The Price of Cars

I’m not a car person (their color is about the only thing I notice about cars), so when I need to use a car in my novels, I have to do some work to ascertain which make and model is appropriate and whether or not that particular vehicle would have been available to my character. Was a car like that sold in her region? (A French import might have been available in New York in the Twenties but not in Iowa, for example.) And if it were available, could my character have afforded it? So I’ve looked into the prices of cars. Oddly enough, while the price of almost everything goes up over the decades, the price of cars falls dramatically.

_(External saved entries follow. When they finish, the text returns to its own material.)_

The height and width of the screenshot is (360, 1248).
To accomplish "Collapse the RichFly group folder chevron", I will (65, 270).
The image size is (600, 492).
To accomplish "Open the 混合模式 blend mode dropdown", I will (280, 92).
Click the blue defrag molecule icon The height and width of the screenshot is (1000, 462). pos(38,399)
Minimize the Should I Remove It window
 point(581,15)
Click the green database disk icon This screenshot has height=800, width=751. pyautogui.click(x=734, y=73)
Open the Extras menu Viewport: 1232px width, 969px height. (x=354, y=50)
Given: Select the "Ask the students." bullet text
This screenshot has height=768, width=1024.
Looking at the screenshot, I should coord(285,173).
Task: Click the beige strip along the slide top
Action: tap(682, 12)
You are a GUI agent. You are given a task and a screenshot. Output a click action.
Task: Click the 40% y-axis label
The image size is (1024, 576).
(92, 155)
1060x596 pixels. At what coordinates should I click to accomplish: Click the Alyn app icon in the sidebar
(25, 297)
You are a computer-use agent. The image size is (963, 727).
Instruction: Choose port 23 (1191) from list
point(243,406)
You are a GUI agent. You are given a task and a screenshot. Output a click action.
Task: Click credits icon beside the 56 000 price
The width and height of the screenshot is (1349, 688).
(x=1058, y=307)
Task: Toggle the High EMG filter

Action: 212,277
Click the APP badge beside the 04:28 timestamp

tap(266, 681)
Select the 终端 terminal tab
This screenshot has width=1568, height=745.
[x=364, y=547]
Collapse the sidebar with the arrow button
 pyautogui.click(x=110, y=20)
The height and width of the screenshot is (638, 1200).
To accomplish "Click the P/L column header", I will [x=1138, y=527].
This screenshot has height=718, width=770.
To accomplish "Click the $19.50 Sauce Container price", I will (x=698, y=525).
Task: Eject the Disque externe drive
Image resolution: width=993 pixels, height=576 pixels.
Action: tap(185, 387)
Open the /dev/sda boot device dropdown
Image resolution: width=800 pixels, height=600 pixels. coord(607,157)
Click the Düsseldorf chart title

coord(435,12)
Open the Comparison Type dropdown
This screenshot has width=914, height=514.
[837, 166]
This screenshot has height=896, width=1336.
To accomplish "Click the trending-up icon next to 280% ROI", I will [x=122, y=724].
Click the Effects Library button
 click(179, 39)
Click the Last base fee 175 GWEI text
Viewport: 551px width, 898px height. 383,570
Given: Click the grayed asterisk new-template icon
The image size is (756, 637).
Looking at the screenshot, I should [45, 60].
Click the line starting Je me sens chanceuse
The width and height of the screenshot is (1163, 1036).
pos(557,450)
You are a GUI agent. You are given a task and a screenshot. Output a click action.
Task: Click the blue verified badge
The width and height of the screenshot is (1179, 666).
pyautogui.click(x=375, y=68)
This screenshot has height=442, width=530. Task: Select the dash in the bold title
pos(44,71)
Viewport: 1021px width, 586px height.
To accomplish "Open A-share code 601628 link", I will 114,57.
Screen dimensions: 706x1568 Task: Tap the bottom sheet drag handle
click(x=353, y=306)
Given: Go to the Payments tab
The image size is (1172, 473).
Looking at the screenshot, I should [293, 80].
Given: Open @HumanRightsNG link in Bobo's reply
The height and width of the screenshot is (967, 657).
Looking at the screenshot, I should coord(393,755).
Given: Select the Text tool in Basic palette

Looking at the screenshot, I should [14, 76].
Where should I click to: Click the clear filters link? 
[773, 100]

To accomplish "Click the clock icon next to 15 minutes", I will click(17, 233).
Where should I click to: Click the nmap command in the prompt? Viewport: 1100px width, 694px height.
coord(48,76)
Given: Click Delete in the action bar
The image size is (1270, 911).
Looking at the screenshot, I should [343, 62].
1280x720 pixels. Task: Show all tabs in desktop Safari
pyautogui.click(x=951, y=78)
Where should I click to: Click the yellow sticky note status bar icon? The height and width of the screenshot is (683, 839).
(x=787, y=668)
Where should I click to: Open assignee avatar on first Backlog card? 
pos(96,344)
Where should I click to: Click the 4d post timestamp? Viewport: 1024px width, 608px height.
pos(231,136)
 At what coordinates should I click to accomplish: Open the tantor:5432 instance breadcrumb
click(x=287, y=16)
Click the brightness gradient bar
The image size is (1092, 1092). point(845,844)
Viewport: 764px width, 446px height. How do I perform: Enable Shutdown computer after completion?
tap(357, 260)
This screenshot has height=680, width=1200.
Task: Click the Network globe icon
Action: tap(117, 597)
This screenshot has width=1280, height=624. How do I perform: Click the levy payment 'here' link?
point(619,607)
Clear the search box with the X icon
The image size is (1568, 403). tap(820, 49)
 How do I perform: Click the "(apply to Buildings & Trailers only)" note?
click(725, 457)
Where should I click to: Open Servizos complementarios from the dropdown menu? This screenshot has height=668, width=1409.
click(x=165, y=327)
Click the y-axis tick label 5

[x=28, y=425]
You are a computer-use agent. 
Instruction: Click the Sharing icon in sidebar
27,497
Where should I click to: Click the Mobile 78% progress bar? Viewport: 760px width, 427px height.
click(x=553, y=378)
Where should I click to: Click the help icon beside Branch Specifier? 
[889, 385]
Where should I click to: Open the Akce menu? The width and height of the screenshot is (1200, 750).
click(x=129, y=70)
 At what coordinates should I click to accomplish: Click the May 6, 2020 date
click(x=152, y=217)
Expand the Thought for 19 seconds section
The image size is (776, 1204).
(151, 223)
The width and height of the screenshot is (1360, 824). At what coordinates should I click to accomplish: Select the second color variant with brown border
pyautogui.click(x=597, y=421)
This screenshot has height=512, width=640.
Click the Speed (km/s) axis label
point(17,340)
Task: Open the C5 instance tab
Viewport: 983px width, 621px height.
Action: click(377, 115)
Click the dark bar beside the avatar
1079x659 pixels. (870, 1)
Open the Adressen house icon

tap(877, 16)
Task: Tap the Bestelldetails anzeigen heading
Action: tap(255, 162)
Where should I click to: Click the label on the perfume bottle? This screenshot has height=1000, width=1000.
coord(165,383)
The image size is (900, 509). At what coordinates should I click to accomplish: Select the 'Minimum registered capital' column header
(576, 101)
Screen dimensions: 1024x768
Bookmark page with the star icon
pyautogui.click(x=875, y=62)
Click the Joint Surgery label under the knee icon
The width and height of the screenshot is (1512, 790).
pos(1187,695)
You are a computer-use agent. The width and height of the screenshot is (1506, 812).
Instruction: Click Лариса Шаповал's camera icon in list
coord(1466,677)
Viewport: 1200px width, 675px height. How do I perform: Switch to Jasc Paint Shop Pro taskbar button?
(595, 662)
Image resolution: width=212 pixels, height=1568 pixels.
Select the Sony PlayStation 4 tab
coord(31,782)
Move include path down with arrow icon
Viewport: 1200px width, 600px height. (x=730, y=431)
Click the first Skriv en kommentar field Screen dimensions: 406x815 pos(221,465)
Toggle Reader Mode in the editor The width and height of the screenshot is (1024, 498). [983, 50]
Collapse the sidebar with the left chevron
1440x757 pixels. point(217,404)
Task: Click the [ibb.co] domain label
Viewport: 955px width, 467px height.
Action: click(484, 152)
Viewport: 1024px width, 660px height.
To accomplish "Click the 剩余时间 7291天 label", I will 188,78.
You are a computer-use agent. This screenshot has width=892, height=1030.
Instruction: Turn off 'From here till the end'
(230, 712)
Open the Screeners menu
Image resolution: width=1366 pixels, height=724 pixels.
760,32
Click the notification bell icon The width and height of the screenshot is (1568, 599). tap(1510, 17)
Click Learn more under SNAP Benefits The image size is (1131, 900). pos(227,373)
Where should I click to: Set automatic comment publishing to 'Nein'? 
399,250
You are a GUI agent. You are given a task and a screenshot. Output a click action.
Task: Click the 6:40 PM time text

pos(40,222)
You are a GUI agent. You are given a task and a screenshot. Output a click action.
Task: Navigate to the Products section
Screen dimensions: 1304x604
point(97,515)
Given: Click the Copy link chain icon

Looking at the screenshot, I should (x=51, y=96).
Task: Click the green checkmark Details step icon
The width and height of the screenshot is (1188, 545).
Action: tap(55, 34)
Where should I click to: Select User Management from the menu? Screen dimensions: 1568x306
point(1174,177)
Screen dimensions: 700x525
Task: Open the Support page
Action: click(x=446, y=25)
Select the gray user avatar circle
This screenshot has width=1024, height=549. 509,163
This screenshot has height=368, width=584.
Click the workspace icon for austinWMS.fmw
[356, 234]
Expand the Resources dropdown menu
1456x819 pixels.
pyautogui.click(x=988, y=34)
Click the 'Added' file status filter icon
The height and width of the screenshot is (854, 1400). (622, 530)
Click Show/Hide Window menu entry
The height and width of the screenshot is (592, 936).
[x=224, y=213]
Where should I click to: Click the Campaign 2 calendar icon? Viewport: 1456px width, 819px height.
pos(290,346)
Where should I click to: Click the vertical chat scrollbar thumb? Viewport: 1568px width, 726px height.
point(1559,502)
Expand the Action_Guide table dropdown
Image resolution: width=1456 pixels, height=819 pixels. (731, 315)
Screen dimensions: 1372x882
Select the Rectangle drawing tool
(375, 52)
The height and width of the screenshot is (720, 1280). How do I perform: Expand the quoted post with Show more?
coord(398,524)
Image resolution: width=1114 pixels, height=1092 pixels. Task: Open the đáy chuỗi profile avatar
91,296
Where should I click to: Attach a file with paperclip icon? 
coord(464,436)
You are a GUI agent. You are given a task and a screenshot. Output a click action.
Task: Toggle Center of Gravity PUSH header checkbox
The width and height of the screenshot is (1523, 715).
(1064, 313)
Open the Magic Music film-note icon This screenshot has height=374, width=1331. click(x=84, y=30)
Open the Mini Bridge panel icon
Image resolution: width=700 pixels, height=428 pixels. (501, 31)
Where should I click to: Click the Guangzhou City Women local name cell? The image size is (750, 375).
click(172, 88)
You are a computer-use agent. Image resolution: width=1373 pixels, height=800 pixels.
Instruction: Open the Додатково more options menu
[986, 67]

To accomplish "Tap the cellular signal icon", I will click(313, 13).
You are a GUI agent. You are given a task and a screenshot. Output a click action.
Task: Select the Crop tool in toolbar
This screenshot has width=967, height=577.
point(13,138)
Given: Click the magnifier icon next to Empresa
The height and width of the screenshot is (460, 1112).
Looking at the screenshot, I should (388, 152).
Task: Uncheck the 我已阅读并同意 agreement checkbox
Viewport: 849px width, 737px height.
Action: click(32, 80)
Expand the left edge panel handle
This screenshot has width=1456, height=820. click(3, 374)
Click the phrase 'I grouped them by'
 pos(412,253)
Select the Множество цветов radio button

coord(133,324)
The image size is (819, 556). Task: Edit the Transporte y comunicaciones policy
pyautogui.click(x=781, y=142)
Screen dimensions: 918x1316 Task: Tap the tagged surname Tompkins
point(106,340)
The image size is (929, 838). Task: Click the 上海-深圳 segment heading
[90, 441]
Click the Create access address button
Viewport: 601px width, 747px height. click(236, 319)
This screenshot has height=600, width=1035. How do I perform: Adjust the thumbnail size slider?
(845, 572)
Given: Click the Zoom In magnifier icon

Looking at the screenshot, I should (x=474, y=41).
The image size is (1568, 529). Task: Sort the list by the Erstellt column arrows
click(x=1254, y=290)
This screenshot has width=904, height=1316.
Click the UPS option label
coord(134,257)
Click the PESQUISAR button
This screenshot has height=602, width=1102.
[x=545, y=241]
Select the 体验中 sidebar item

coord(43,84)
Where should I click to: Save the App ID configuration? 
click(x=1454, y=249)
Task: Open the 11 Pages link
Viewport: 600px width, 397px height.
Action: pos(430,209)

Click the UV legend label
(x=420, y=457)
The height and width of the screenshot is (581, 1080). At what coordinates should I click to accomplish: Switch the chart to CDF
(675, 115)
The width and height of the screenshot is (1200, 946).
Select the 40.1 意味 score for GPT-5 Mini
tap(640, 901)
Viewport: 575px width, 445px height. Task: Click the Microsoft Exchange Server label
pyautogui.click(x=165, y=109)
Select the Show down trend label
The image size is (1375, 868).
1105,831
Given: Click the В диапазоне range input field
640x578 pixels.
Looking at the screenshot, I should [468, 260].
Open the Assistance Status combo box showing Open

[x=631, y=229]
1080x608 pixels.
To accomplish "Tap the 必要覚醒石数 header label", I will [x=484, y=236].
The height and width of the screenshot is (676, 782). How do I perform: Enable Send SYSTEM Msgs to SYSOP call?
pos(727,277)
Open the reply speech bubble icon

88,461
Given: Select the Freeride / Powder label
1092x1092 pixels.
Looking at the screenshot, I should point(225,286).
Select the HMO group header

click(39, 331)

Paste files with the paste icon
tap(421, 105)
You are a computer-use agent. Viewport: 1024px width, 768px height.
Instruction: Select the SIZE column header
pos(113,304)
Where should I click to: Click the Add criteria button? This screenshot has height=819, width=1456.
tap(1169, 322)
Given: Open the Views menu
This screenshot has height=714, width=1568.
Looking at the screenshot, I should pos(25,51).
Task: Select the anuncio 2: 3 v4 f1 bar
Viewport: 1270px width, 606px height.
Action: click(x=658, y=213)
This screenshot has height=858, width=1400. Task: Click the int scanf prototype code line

For example, the Ford Model T cost $1200 in 1909. Five years later, it cost $490 (or about $11,000 in today’s money). By 1921, the same car was $310, or roughly $4,000 in today’s money. Why the big drop? The car didn’t change much over those years, but the real savings comes from Ford’s increasing efficiency at his factory. His wanted to produce a car that average Americans could afford, and by the Roaring Twenties, he had.  So I was comfortable having my character buy a Ford in 1924–it didn’t cost her all that much. 

By the way, it wasn’t Ford but General Motors that introduced the concept of buying cars on credit, with General Motors Acceptance Corporation (GMAC) in 1919. Instead of paying cash, you could finance through GMAC, bypassing the banks. Sales boomed for GM, as by 1926, 75% of all car buyers were using credit to purchase their cars.